> **PROBLEM DETAILS**: Each record, minus any picture, should be returned exactly as written.

--- SUPPLIED ENTRIES Enclosed Below ---

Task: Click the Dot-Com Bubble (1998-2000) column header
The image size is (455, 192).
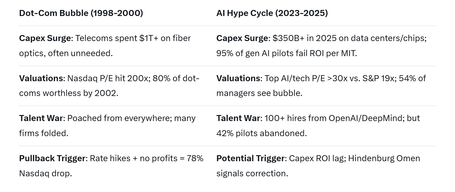Action: pos(81,13)
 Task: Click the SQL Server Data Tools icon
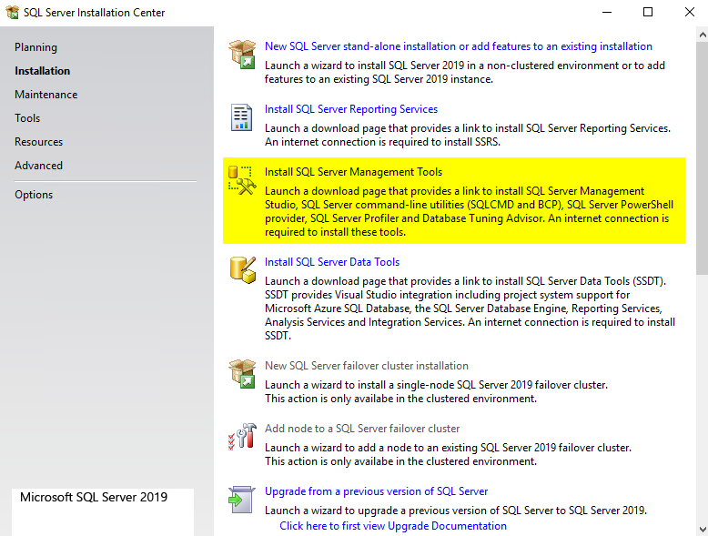(242, 270)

--- End of Enclosed SUPPLIED ENTRIES ---

> **REPLY**:
Task: Click the Dot-Com Bubble (1998-2000) column header
The image size is (455, 192).
Action: pos(81,13)
 Task: Click the SQL Server Data Tools icon
(242, 270)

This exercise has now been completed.